Mi perro me mira de reojo y me exige paseo por el parque. Salimos a la calle. Está lloviznando y le pongo un impermeable plástico que proviene del petróleo. Me cubro con un paraguas cuya tela elástica deriva del petróleo. Caminamos bajo los árboles urapanes y los eucaliptos color lavanda. El canto de los pájaros es engullido por el sonido de las ambulancias. El cielo sigue cargado de gases de efecto invernadero. La luz es gris. El perro corre alrededor mío. Le arrojo la pelota azul derivada de algún componente petroquímico. Corre, atrapa la pelota, a veces en el aire, a veces arrastrada sobre el césped. Me la trae. Se la vuelvo a arrojar. Así pasan 40 minutos en los que la industria de los combustibles fósiles ha ganado 440 millones de dólares. Yo mismo he contribuido con la compra de la pelota con la que juego con mi perro. Con el impermeable, la sombrilla, mi chaqueta, mis botas y cientos de cosas más que no logro enumerar.

Regreso a casa arrastrando mis botas. Paso por una farmacia para comprar condones. Si bien el látex es una sustancia que se extrae del árbol de caucho, también puede ser obtenido sintéticamente de la polimerización de derivados del petróleo. En ninguna de las cajas de las marcas disponibles se encuentra la aclaración del origen del látex. Compro los que suelo comprar. Espero que no deriven del petróleo. Dios Santo. Qué pensará mi novia cuando le cuente todo esto. Llego a casa. Preparo el equipaje. Hemos planeado pasar unos días en la montaña. Mi novia, mi perro y yo.

Empaco algunas cosas para hacer un par de cenas, desayunos y almuerzos. Verduras, huevos, chocolates, espaguetis, aceite, frutas, nueces, latas de atún. Todo lo acomodo en el baúl del carro que utiliza gasolina para que funcione el motor. Me demoro cuarenta y cinco minutos en llegar a su apartamento que queda a veinte calles del mío. El tráfico de Bogotá está imposible. Lleva años siendo imposible. Ahora es peor. Con la pandemia mucha gente, temerosa del contagio en el transporte público, compró carro. Más gasolina. Más combustión. Más contaminación. Más demanda para la industria del petróleo.

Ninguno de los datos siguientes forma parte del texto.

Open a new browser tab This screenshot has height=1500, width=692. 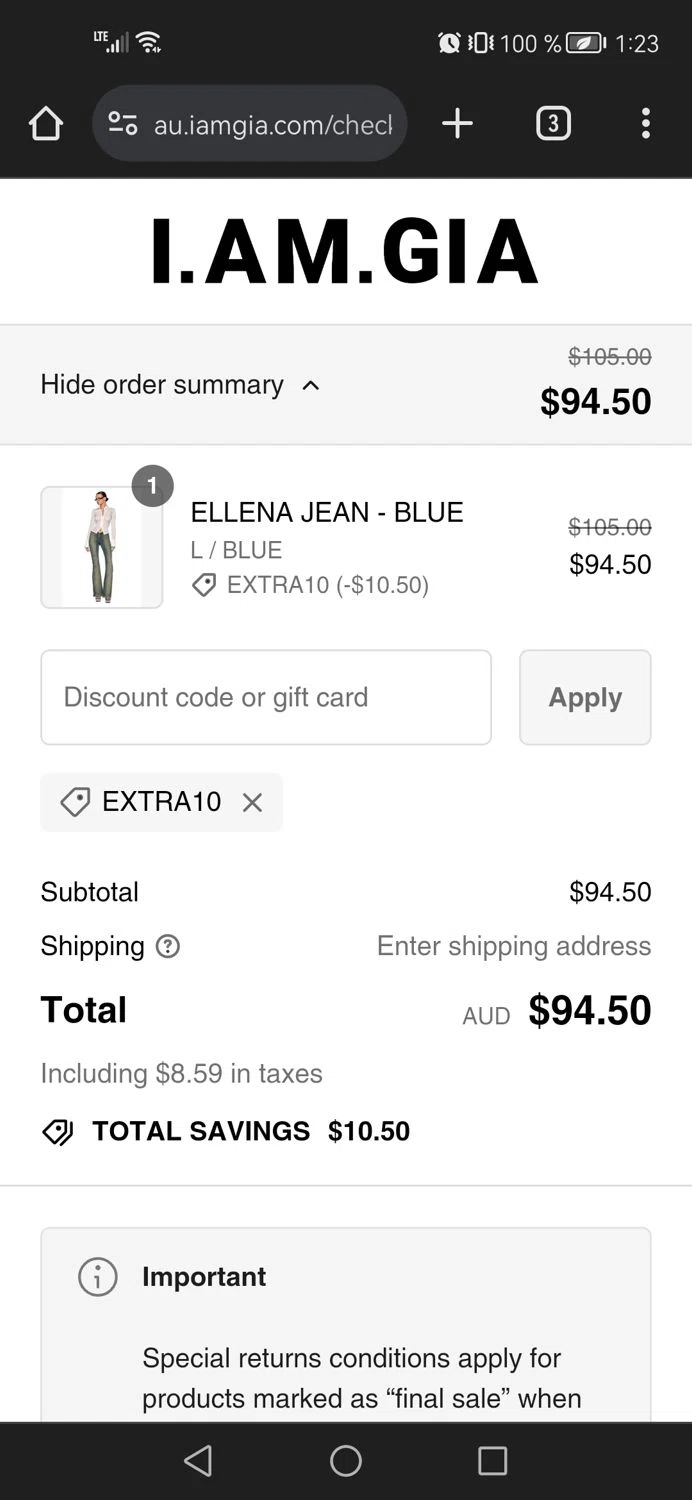[457, 124]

Recojo a mi novia. Tiene el pelo suelo y los labios pintados de rojo. Está radiante. Siento alivio al salir de la ciudad y su imperio de combustibles fósiles. Alexa sonríe, canta alguna canción del CD de George Harrison que acaba de poner. Se ve hermosa con el viento alborotándole el pelo. Con los potreros verdes pasándole detrás de la cabeza. Me siento mejor. En la frescura del campo encontraré algo de paz. En los deliciosos labios rojos de mi novia. En esos labios pintados con aceites minerales e hidrocarburos saturados derivados del petróleo.